## Activity 1
List every dollar amount that appears in the article on JetBlue's second-quarter loss.
## Activity 2
Take the article on JetBlue's second-quarter loss further, starting after its final sentence.

JetBlue Airways posted a $320 million loss in the second quarter and expects further volatility through the third and fourth quarters as the long-term effects of the coronavirus on the New York-based low-cost carrier become clear.

Operating revenue was down almost 90% with capacity in the quarter down about 85% from the same period a year earlier, as the carrier attempted to mitigate its daily cash burn, the company says.

Cash burn in the quarter was about $7.7 million daily, and JetBlue expects that to remain in the $7-9 million range for the third quarter.

jetblue tail fins

Source: JetBlue Airways

JetBlue expects a volatile road ahead as the coronavirus continues to depress demand

“It is highly likely that the recovery will not be linear,” Robin Hayes, JetBlue’s chief executive, tells analysts on the company’s quarterly earnings call on 28 July.

Screenshot grounding data
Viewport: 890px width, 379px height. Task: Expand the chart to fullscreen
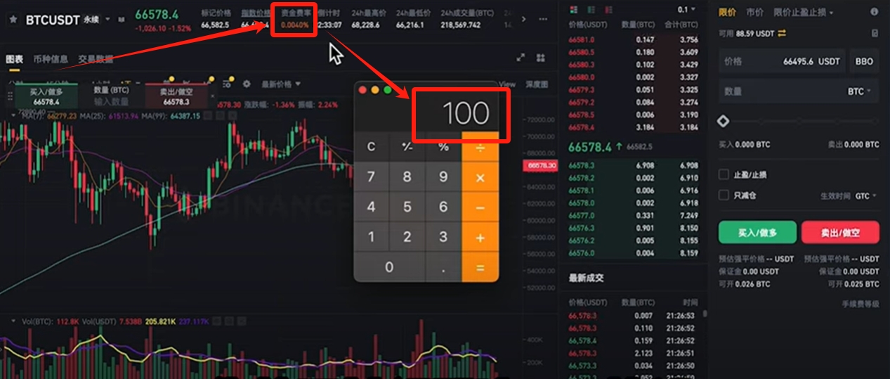pos(521,58)
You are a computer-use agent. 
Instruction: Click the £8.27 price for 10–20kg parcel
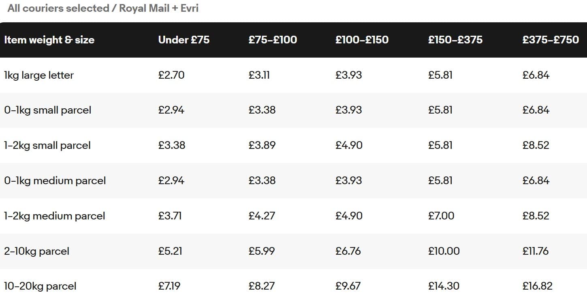(x=262, y=286)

## Written reply 1
$320 million, $7.7 million, $7-9 million

## Written reply 2
“In the past two months, we made progress in reducing our cash burn, and have been quick to resize our operations to the very dynamic demand environment. While demand has improved materially from the lows we saw in April, bookings remain choppy, and we remain focused on addressing changing trends as we progress through the summer,” he adds.

The airline plans to fly, at most, 55% of capacity in the third quarter, and two-thirds of its schedule in the fourth, executives say. Revenue will be down about 60-70% in the fourth quarter.

The airline, which is traditionally strong in the Northeast US and in Florida, has had to deal with more cancellations recently as vacationers, desperate to get out for a holiday after months of shelter-in-place orders, become increasingly wary of new quarantine restrictions in the New York City region, as well as case count spikes in southern holiday destinations. JetBlue says it is being conservative with planning in order to preserve cash.

”We understand our cash break even for flights and we will not operate flights that are not cash positive,” says Joanna Geraghty, the airline’s chief operations officer. “We are focused on cash preservation at the moment.”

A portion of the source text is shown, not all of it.